Unless you live in the tropics, you've probably noticed that the skin of your lower legs becomes drier in winter—and there's a biological reason for that. "You have fewer oil glands on your legs than any other area of your body," Brodell tells Mental Floss. Oil (or sebaceous) glands, found near the dermis's border with the epidermis, secrete an oily substance called sebum that lubricates skin and hair. As people age, the glands secrete less oil, and that means drier skin. Winter's low humidity and our tendency to spend more time around heat sources dries out skin even more.

The solution is to install a humidifier or apply some moisturizer. Certain skincare products, such as those with emulsifiers like sodium laureth sulfate, can also dry out or irritate your skin, so read your labels carefully.


Both types of sweat glands are also located in the dermis. Eccrine glands, found all over the body, emit sweat directly through pores in the epidermis. Apocrine glands release sweat along hair follicles, so it's no surprise that these glands are concentrated in the hairiest parts of the body—head, armpit, and groin. Both types help regulate body temperature: In hot conditions, the glands release water and fatty liquids to cool the skin.

A lack of sweat glands puts people in danger of overheating. Those with a condition known as anhidrotic ectodermal dysplasia have few to no sweat glands, so they can't properly cool off when the body overheats. "They get heatstroke easily," Brodell says. A subset of people with this disorder suffer from immunodeficiency. They produce low levels of antibodies and infection-fighting immune T- and B-cells, so they are more prone to skin and lung infections.


The gut and the skin never come into direct contact with one another, yet research shows that the gut has a profound impact on the skin.

"The skin becomes very unhealthy when the microbiome of the gut goes into a state of dysbiosis," meaning when something attacks the gut's good bacteria, says Gregory Maguire, Ph.D., a former professor of neuroscience at UC San Diego and the founder and chief scientific officer of BioRegenerative Sciences, a stem-cell technology company.

Dysbiosis can lead to inflammation, irritation, rashes, and pain. "There's good evidence that eczema [or] atopic dermatitis is partially due to dysbiosis of the gut and skin," he says.

In a 2017 paper published in the Archives of Dermatological Research, Maguire writes that normal gut bacteria can actually calm the body's response to stress.
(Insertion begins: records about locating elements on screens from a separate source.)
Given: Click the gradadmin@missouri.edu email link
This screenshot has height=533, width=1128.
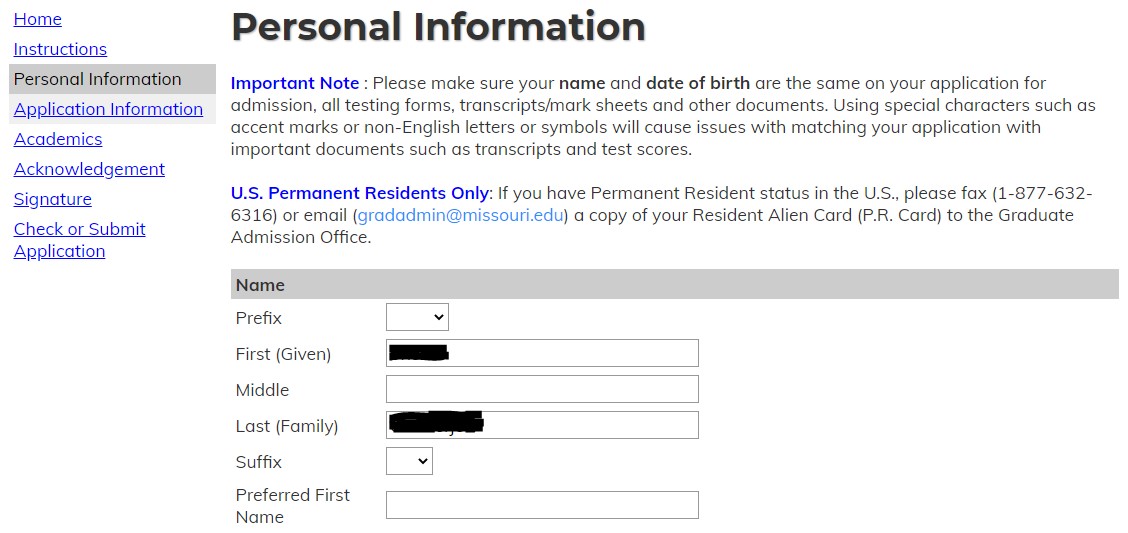Looking at the screenshot, I should coord(461,215).
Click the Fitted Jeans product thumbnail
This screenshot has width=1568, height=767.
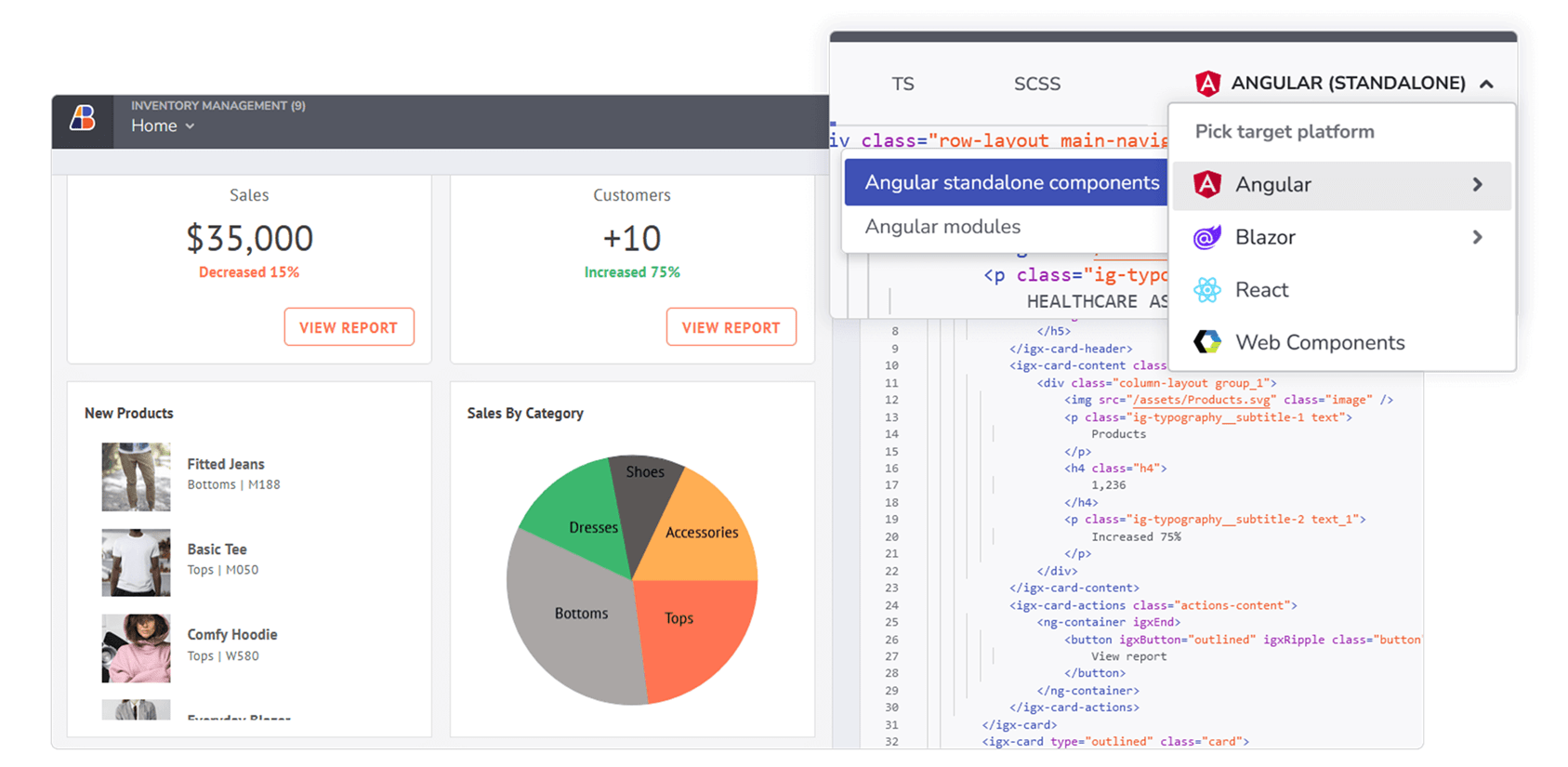click(136, 477)
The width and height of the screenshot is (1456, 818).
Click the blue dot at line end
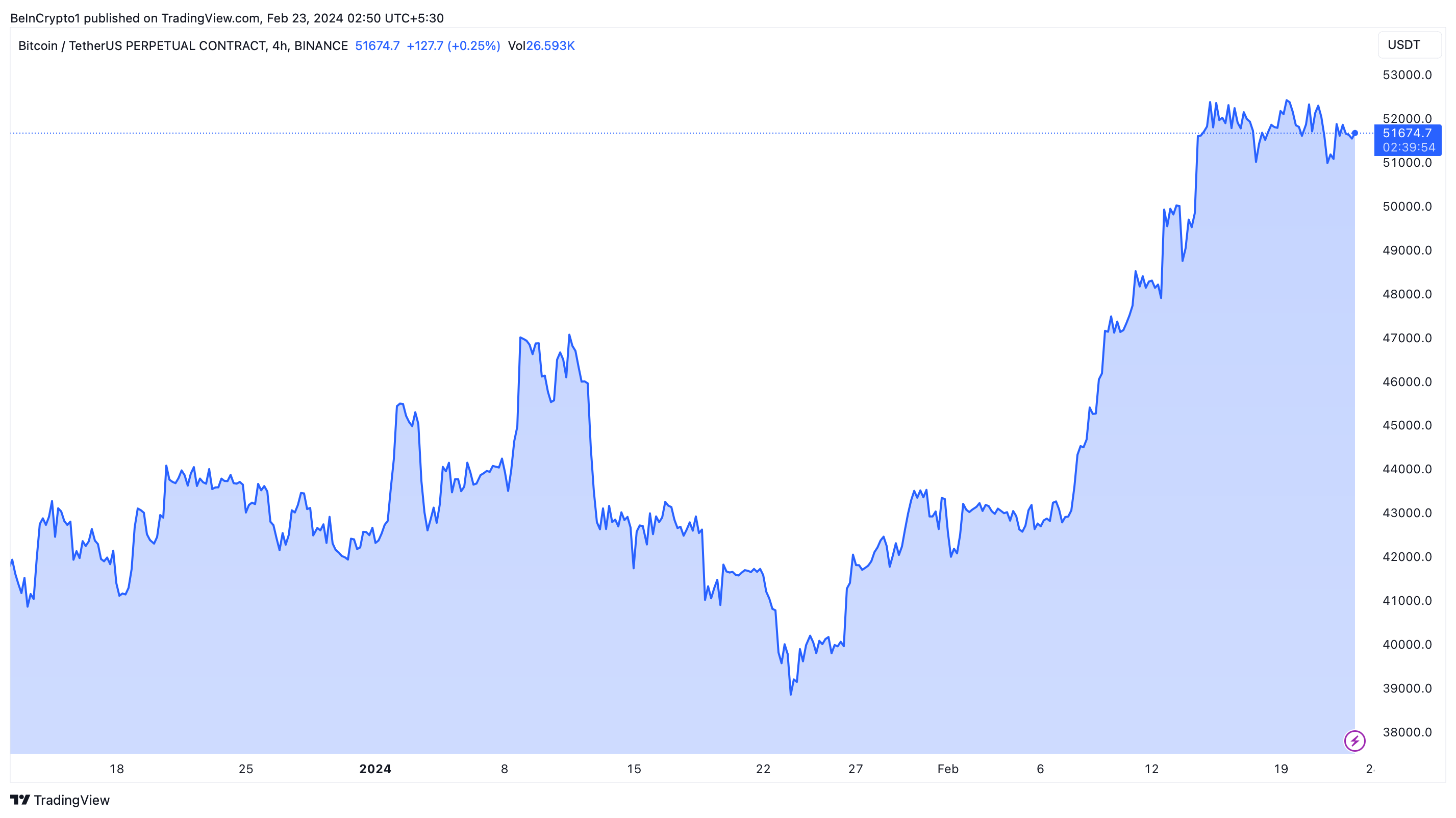(x=1354, y=133)
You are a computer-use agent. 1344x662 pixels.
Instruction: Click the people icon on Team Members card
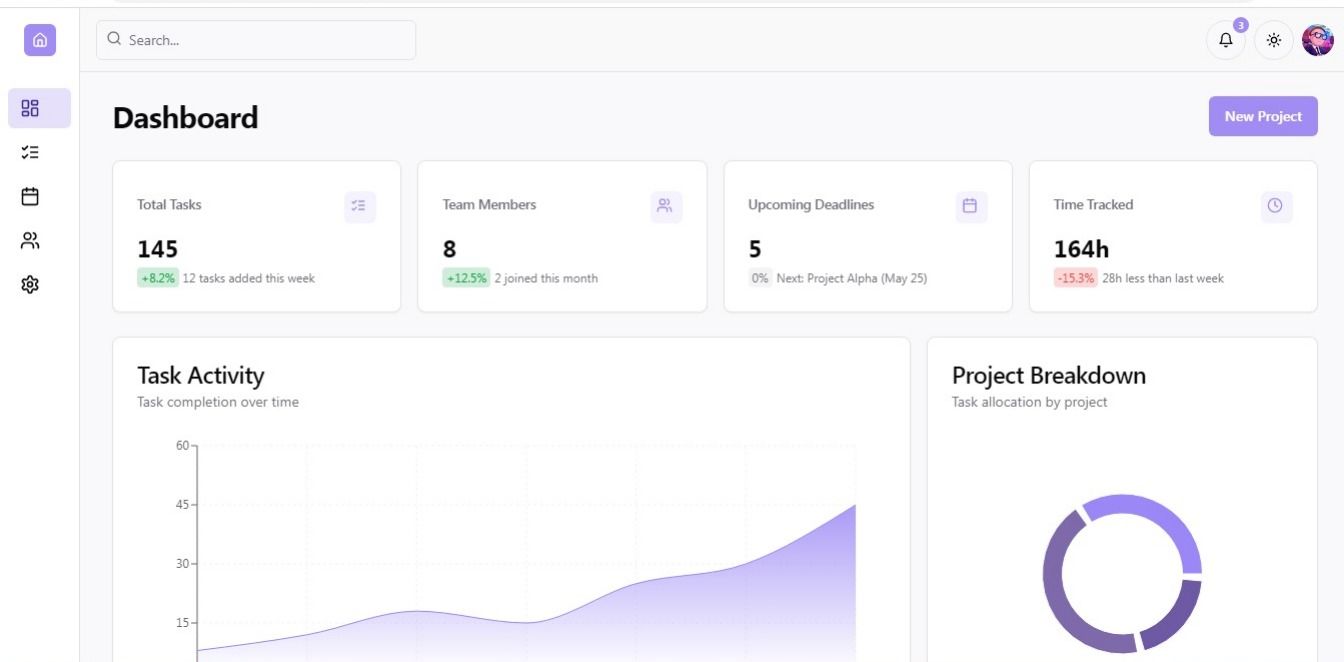coord(665,206)
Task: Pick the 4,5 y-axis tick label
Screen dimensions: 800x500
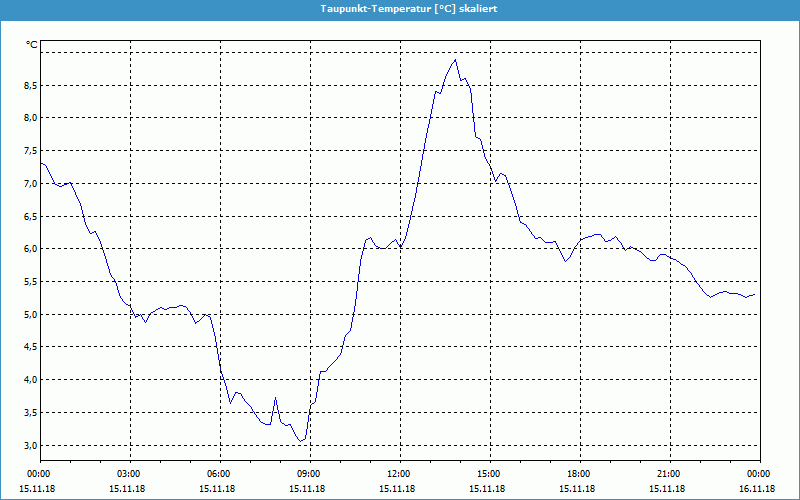Action: (29, 347)
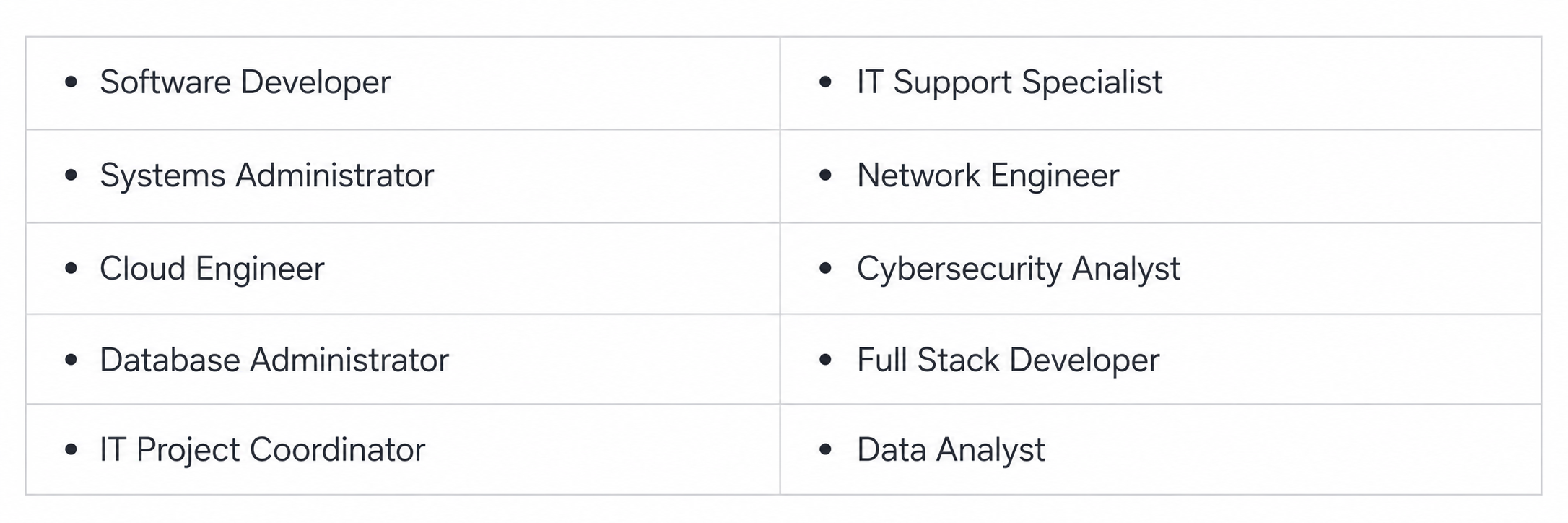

A reduction in the release of the stress hormone cortisol, which is thought to cause breakouts, also reduces the chance of skin irritation—all thanks to microbes in your intestine.


When the skin's pores get clogged with sebum from the sebaceous glands and dead cells, a condition usually associated with hormonal changes, you've got acne. Clogged pores that stay closed are called whiteheads; if the pore opens and reveals the gunk inside, it's a blackhead. (The medical term for a blackhead, an "open comedo," stems from a Latin phrase alluding to "worms which devour the body." But don't worry, blackheads are not actual worms living in your face.)

While acne may seem like a rite of passage associated with puberty, researchers are experimenting with fighting "bad" bacteria (in this case, Propiobacterium acnes, which is linked to acne breakouts) with "good" bacteria, also known as probiotics. "One of the things [probiotics] do is ferment things on the skin like ammonia and nitrites, and metabolize it and turn it into other chemicals that are beneficial to the stem cells in your skin," Maguire explains. A 2015 study in the Journal of Women's Dermatology and other research has found that applying topical probiotics like Streptococcus salivarius and Streptococcus thermophiles inhibits P. acnes and may make skin more resilient against it in the long run.